La ricerca è andata avanti e le tecniche per far crescere il fungo sono migliorate: la nuova penicillina è la soluzione, finalmente, e inizia la produzione del farmaco che può sanare le ferite infette di milioni di soldati feriti in battaglia. Moldy Mary, la muffosa Mary come viene soprannominata ingiustamente nei giornali dell’epoca, ha dato un contributo essenziale nel trovare la muffa perfetta, eppure scompare presto tra le pieghe della storia e di lei non si fa praticamente più menzione.

Staffetta al femminile

Le staffette si sa sono lunghe e vince non solo chi è veloce, ma chi resiste senza perdere la concentrazione. Un’altra donna ha un ruolo fondamentale nello svolgersi della storia della nascita degli antibiotici: Dorothy Crowfoot Hodgkin, poi premio Nobel per la Chimica nel 1964, nata nello stesso anno di Mary Hunt, il 1910.

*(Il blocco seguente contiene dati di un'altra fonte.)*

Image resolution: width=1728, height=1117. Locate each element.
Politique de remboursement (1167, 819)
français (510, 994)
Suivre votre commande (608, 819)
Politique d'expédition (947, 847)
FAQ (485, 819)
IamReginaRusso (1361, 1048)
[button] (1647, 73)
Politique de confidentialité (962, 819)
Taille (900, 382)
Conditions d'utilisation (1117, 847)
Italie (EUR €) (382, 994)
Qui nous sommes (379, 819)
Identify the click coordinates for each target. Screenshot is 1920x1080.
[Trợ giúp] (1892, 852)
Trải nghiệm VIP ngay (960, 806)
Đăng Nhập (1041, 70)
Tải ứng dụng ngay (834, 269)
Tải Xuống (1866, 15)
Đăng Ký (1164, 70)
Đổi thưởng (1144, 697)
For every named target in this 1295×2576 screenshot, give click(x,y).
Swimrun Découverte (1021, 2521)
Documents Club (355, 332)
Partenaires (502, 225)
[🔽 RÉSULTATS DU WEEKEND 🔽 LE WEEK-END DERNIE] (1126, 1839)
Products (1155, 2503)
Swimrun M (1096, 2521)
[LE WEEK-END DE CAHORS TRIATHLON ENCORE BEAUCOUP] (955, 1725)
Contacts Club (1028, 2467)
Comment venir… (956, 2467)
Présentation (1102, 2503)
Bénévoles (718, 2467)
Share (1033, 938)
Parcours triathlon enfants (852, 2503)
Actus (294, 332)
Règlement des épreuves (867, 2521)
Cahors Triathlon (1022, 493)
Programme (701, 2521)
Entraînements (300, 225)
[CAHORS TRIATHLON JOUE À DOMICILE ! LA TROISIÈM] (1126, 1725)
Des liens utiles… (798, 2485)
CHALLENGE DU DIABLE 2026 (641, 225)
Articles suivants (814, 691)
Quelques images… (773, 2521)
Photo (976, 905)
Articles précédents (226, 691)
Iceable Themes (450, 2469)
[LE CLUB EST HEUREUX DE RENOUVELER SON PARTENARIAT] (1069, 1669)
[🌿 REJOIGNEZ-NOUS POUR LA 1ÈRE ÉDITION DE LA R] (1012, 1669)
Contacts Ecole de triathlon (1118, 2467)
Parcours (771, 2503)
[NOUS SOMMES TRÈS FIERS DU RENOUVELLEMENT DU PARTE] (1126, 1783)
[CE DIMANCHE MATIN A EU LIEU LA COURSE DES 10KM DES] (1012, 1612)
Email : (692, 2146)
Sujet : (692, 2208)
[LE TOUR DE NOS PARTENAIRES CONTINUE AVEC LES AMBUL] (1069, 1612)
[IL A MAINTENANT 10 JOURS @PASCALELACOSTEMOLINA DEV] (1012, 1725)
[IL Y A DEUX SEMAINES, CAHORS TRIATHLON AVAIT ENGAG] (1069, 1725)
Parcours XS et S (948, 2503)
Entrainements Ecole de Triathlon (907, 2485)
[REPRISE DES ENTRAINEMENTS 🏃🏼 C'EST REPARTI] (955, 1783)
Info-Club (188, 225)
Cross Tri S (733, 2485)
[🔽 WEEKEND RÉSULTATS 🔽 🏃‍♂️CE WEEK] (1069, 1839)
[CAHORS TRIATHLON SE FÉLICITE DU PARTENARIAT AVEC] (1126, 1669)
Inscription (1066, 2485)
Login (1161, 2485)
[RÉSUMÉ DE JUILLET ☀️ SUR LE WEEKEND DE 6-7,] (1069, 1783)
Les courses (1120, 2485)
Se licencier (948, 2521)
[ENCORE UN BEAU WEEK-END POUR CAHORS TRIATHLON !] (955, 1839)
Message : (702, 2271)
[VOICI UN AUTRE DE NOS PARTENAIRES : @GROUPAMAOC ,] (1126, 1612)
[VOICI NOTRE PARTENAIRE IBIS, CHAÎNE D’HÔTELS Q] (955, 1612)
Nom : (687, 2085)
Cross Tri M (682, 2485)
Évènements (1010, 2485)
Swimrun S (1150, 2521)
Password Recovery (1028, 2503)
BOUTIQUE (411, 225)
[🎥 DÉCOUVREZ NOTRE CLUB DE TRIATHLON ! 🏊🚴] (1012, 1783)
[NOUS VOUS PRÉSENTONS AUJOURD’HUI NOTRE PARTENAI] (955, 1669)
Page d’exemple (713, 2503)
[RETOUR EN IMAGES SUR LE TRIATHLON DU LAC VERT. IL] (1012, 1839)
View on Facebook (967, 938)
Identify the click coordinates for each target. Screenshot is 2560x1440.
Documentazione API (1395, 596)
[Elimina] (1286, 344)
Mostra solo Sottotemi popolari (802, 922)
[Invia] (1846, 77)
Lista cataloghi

Negli anni Trenta si appassiona alla tecnica della cristallografia a raggi X applicata alle molecole biologiche e in poco tempo fa numerose scoperte che le varranno il Nobel nel 1964: scopre la pepsina, spiega la struttura del colesterolo, individua la vitamina B12 e scopre la benzilpenicillina, detta anche penicillina G sodica, utilizzata poi contro le infezioni più resistenti causate da streptococco, meningococco e gonococco e nel trattamento dei malati di sifilide.

Gli antibiotici hanno cambiato il corso della storia e sono state una delle sfide più intense nelle cure mediche del Novecento – allo stesso modo dell’impatto che hanno avuto e stanno avendo i vaccini.

La streptomicina ad esempio è stata scoperta nel 1943 da un gruppo di ricercatori della Rutgers University, tra cui la studiosa Elizabeth Jane Bugie, ed è il primo antibiotico che ha permesso di curare la tubercolosi e la peste bubbonica, con un impatto fondamentale nel contenere e poi debellare malattie prima incurabili. Eppure anche di Elisabeth Bugie non resta traccia adeguata nella storia ufficiale, se non in modo collaterale, nei margini di un articolo che lanciava la scoperta del direttore della ricerca, Selman Waksman, premio Nobel per la Medicina nel 1952 proprio per gli studi sugli antibiotici.

Protagoniste di un’altra storia, declinata al femminile plurale, collettiva, fatta di conquiste e di attese, ancora da raccontare. Alle volte serve un po’ di serendipity per trovare ispirazione. La storia di Mary Hunt l’ho incrociata grazie alle chiacchiere con la mia grande amica July, fisica, che mi ha raccontato di funghi, muffe, licheni e dei modi bizzarri in cui spesso le scoperte si rivelano.

Purtroppo di Mary restano tracce impalpabili, con il suo nome che ondeggia tra il racconto quasi leggendario di una scoperta fortuita e la storia ufficiale, che la tiene distante. Sono andata avanti da lì alla ricerca di libri, testi e documentari, e mi sono imbattuta nel racconto della Miracle Cure! Ecco, questo è l’unico testo in cui è citata Mary Hunt. Facciatene tesoro!